February 2026: Perplexity quietly launches their Agent API as an MCP alternative. March 11, 2026: Perplexity CTO publicly announces the move away from MCP at Ask 2026. Four months from institutional endorsement to public rejection by a major adopter.
This speed reveals how quickly hype collapses when it meets production scale. Linux Foundation involvement gave MCP credibility and implied industry consensus. But that credibility couldn’t overcome token economics. This is Anthropic’s “emperor has no clothes” moment—the protocol looked like a standard until major players actually tried to deploy it. Did Anthropic design MCP for their internal needs (Claude Desktop) without understanding what production deployment requires? The evidence suggests yes.
Where MCP Works and Where It Fails
MCP isn’t universally bad—it’s just mispositioned. It works well for IDE integrations like VS Code, Cursor, and Claude Desktop, where developers need AI assistants with rich project context. A single user with comprehensive tool access benefits from dynamic discovery. Rich context has value when you’re not paying for it at production scale.

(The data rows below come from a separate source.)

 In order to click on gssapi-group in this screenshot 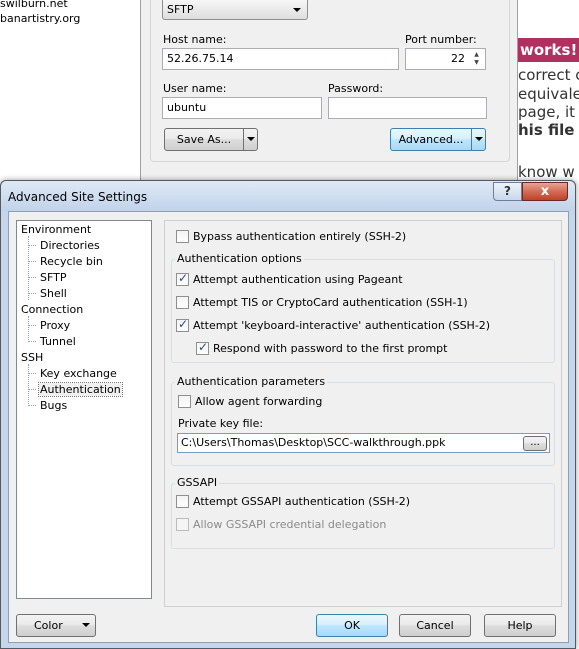, I will do `click(363, 516)`.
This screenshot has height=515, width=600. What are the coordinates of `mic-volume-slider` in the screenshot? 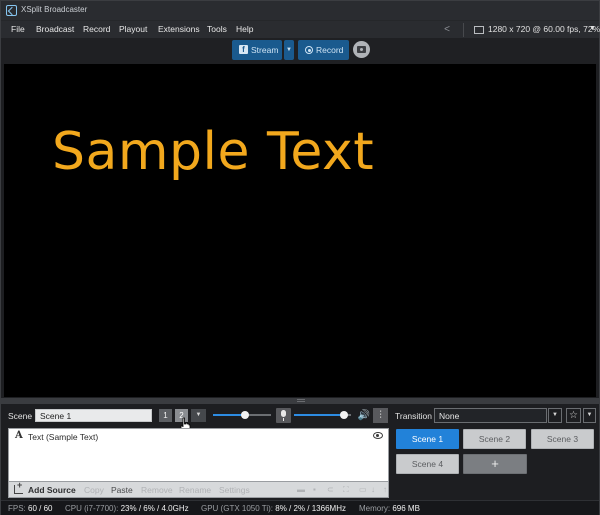 It's located at (322, 415).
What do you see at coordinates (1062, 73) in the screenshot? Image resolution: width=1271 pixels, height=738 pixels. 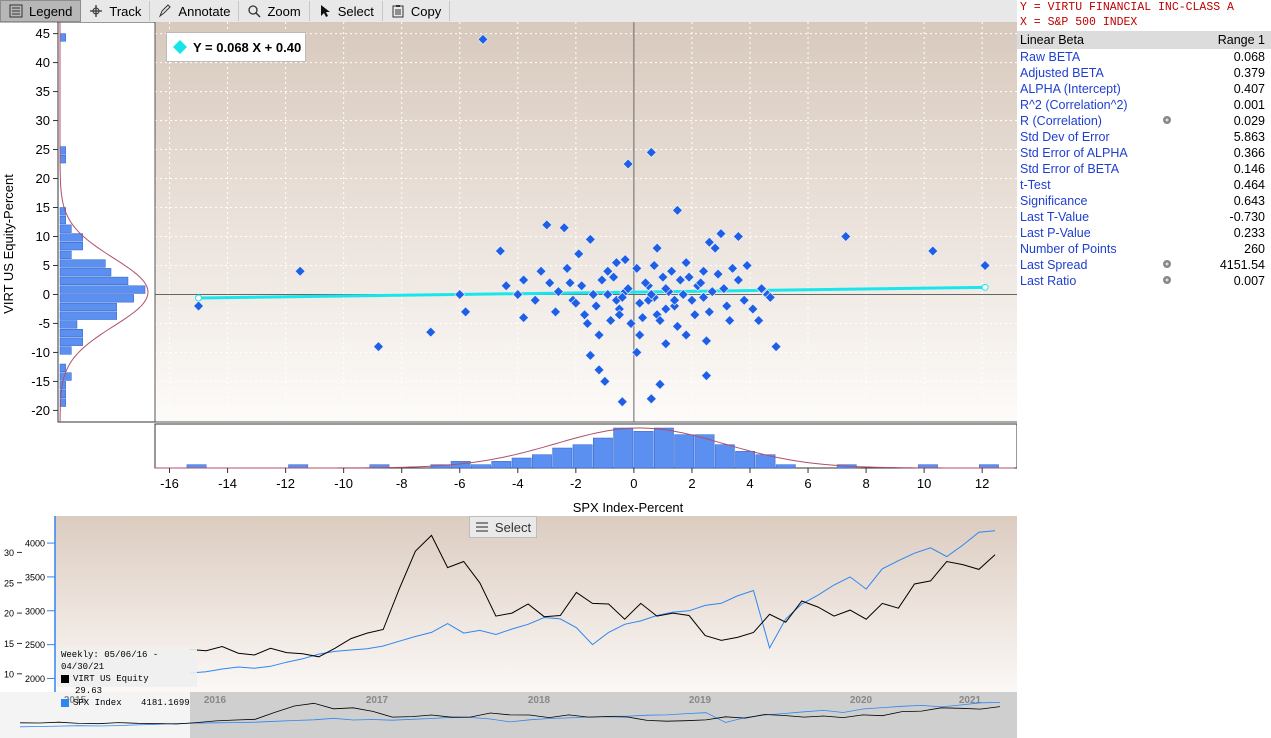 I see `stat-label: Adjusted BETA` at bounding box center [1062, 73].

But MCP fails catastrophically for production agent APIs serving many users. Token efficiency directly impacts costs when you’re serving thousands of requests. The industry is converging on a pragmatic hybrid: MCP for desktop/IDE tools where context richness matters, traditional APIs and CLIs for production agents where token economics are paramount.

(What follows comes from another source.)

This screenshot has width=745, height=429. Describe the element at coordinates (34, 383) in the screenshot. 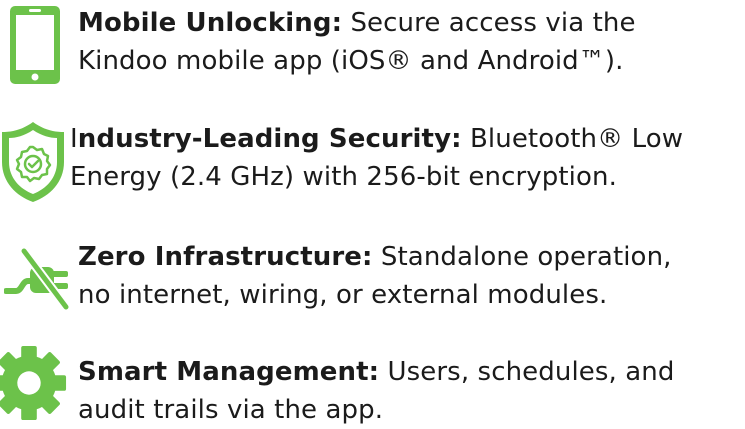

I see `gear-icon` at that location.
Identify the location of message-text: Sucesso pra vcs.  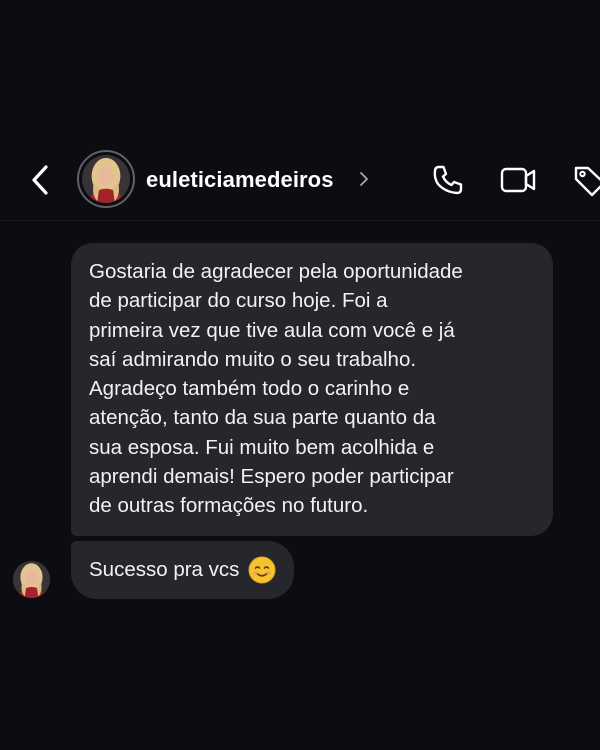
(164, 570).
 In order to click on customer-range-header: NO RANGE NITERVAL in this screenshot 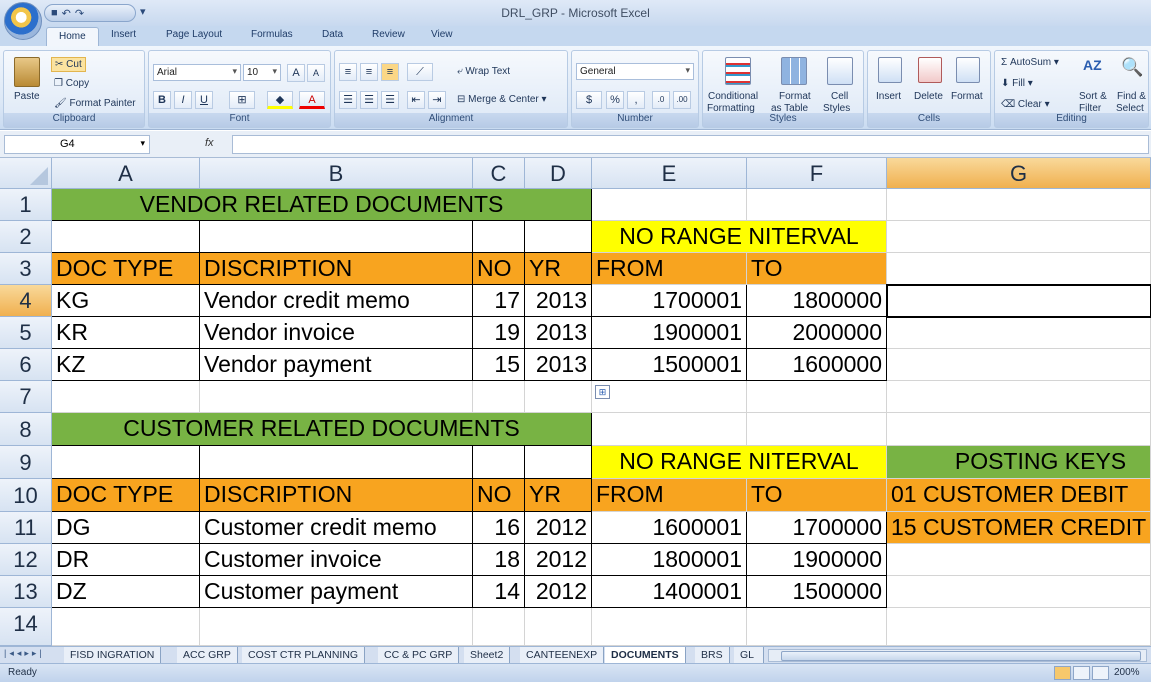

Perplexity still runs an MCP Server for developers who want it—backward compatibility matters. But their flagship Agent API uses traditional routing because that’s what production demands. This pattern will likely become standard: niche protocol for desktop tools, lightweight APIs for everything else. Anthropic’s mistake was believing “universal” meant “works for all use cases” instead of recognizing that different contexts demand different tools.
Key Takeaways
- MCP’s context overhead (40-72% consumption before any work) makes it impractical for production AI agents at scale—this isn’t a bug, it’s fundamental to the design
- Industry leaders are fragmenting rather than standardizing: Perplexity’s Agent API, Apideck’s CLI (80 tokens vs. 55,000+), Cloudflare’s Code Mode (99.9% reduction), and YC’s custom tooling show the shift away from MCP
- The four-month timeline from Linux Foundation donation to public abandonment reveals the gap between institutional legitimacy and production reality—hype collapsed when it met token economics
- MCP works for IDE/desktop integrations where rich context has value; it fails for production agent APIs where token efficiency determines profitability
- Token economics may make “universal” AI protocols inherently unviable—expect continued fragmentation, not convergence on a single standard
The software industry spent decades learning that one size doesn’t fit all for APIs. We’re relearning that lesson with AI agent protocols. MCP will likely survive as a niche standard for desktop assistants. But Anthropic’s vision of a universal protocol for all AI agent integrations? That died four months after the Linux Foundation made it official.